Data listing
╔══

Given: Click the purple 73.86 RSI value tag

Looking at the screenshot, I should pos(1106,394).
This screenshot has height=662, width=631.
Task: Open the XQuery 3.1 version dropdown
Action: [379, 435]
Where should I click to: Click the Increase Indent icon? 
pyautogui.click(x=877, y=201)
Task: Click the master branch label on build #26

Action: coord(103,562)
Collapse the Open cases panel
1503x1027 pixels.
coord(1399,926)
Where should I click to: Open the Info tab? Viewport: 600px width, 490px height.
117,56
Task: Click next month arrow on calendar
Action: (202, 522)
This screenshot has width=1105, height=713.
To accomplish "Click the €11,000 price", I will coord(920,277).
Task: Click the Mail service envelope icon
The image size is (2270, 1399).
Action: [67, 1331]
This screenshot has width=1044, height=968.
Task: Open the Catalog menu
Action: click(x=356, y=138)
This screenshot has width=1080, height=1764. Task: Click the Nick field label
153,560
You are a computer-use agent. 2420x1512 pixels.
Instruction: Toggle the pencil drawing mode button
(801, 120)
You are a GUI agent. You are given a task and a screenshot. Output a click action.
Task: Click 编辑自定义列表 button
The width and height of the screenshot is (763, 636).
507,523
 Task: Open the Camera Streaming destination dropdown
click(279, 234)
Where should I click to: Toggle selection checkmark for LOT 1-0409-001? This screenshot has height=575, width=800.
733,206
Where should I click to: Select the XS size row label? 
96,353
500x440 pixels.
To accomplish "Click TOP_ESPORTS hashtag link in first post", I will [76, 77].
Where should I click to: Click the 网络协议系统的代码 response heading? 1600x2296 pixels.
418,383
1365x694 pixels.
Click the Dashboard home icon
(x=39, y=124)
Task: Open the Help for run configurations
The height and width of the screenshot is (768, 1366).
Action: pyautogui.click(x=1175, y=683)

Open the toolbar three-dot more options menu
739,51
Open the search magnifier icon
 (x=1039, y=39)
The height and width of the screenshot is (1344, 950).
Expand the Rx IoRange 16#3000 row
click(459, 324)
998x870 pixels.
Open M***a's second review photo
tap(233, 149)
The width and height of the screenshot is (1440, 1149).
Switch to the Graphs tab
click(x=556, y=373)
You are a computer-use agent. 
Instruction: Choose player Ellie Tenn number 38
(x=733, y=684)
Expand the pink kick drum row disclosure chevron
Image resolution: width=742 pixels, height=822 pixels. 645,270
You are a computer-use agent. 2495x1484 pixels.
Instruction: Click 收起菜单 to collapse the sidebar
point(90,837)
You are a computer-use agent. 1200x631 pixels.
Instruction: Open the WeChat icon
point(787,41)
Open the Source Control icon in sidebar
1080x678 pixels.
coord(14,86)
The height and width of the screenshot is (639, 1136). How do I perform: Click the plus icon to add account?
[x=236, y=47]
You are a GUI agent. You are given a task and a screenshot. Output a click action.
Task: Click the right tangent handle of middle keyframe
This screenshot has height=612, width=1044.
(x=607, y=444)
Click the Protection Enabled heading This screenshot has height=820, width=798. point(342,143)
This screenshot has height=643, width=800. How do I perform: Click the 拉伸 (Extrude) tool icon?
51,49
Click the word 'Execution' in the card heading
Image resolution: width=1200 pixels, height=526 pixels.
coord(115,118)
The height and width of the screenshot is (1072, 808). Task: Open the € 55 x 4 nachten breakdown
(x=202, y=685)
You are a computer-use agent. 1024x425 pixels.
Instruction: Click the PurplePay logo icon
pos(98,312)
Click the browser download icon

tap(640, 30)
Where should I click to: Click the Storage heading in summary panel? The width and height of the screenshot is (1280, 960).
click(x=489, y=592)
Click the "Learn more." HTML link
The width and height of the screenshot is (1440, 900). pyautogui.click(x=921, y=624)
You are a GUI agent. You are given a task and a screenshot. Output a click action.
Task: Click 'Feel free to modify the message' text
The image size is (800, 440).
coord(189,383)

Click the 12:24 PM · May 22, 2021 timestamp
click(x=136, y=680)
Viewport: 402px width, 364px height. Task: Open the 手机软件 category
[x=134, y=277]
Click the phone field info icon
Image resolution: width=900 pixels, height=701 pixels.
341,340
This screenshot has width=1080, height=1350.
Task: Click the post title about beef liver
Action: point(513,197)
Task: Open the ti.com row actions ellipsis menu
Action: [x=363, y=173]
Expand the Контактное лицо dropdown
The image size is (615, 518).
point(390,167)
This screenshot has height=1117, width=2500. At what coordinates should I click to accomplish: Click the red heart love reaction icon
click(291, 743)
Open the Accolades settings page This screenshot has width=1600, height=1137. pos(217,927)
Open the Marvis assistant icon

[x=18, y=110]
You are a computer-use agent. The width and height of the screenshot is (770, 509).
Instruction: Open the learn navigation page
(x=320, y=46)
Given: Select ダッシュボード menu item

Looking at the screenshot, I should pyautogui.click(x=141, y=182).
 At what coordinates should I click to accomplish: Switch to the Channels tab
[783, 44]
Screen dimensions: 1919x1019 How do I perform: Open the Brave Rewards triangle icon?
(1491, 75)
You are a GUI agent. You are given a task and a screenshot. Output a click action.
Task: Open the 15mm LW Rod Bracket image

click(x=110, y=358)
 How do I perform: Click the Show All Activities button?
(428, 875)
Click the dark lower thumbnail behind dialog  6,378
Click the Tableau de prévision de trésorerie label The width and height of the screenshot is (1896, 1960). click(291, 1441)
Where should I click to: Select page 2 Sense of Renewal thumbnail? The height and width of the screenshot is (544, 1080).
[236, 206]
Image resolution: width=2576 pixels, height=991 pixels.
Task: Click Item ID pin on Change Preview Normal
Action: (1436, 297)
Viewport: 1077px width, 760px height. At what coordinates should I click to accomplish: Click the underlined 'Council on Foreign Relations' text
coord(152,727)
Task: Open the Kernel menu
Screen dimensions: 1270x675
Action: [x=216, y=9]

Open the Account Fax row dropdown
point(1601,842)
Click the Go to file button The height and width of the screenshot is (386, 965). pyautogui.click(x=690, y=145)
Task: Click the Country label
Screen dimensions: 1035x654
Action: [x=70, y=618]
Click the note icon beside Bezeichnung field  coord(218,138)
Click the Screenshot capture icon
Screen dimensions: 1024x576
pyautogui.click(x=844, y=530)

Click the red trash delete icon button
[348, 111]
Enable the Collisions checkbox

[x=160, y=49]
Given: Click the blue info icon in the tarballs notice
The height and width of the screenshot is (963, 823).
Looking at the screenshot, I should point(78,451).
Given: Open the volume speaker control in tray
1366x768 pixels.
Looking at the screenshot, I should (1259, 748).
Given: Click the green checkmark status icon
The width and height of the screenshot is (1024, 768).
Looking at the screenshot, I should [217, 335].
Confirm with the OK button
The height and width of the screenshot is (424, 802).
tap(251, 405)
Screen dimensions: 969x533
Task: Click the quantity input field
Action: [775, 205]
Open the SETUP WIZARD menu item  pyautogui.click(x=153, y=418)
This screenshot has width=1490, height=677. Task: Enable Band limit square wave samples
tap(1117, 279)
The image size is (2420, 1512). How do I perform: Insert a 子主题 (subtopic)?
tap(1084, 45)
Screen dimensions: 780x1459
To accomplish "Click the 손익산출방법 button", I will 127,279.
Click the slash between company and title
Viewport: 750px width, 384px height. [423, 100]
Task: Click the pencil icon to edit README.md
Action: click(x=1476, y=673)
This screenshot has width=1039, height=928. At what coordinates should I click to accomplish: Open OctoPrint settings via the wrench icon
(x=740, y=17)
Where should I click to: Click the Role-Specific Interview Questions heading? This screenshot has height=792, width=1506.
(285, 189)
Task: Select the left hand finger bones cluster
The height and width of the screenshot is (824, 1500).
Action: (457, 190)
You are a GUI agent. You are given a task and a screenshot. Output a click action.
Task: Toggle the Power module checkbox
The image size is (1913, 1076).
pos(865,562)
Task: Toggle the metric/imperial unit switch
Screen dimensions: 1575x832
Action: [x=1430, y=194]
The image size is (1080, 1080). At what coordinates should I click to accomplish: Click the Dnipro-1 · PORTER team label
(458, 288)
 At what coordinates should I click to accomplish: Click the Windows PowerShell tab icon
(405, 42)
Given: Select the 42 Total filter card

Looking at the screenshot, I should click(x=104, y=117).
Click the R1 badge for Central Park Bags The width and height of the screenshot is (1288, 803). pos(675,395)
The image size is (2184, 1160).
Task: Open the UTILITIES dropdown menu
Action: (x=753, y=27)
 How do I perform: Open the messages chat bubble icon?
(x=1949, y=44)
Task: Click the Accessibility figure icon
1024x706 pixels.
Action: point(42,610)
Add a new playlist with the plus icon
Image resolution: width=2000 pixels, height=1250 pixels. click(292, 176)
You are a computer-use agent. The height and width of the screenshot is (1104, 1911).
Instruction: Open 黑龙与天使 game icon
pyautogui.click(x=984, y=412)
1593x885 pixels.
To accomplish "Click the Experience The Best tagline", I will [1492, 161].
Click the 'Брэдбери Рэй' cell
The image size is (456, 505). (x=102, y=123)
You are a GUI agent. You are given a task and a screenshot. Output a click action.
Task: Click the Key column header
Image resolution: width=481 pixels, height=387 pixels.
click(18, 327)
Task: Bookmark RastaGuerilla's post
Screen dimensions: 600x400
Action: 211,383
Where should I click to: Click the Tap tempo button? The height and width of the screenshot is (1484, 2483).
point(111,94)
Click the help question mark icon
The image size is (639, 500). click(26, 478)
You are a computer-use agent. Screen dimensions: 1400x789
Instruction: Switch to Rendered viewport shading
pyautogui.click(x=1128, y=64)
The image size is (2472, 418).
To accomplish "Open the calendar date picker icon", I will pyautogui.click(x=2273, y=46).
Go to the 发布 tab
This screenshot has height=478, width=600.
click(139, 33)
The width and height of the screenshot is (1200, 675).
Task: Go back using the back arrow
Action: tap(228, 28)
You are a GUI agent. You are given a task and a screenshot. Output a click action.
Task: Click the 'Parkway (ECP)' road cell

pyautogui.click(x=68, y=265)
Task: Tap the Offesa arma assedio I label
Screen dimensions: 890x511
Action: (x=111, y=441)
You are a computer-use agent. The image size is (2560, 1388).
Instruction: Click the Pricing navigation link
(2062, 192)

╚══

AIM OF THE TASK — Return, verbatim, the records from the line with "You are a computer-use agent. The width" through the line with "point(1601,842)", both included.

ANSWER FOR THE TASK —
You are a computer-use agent. The width and height of the screenshot is (770, 509).
Instruction: Open the learn navigation page
(x=320, y=46)
Given: Select ダッシュボード menu item

Looking at the screenshot, I should pyautogui.click(x=141, y=182).
 At what coordinates should I click to accomplish: Switch to the Channels tab
[783, 44]
Screen dimensions: 1919x1019 How do I perform: Open the Brave Rewards triangle icon?
(1491, 75)
You are a GUI agent. You are given a task and a screenshot. Output a click action.
Task: Open the 15mm LW Rod Bracket image

click(x=110, y=358)
 How do I perform: Click the Show All Activities button?
(428, 875)
Click the dark lower thumbnail behind dialog  6,378
Click the Tableau de prévision de trésorerie label The width and height of the screenshot is (1896, 1960). click(291, 1441)
Where should I click to: Select page 2 Sense of Renewal thumbnail? The height and width of the screenshot is (544, 1080).
[236, 206]
Image resolution: width=2576 pixels, height=991 pixels.
Task: Click Item ID pin on Change Preview Normal
Action: (1436, 297)
Viewport: 1077px width, 760px height. At what coordinates should I click to accomplish: Click the underlined 'Council on Foreign Relations' text
coord(152,727)
Task: Open the Kernel menu
Screen dimensions: 1270x675
Action: [x=216, y=9]

Open the Account Fax row dropdown
point(1601,842)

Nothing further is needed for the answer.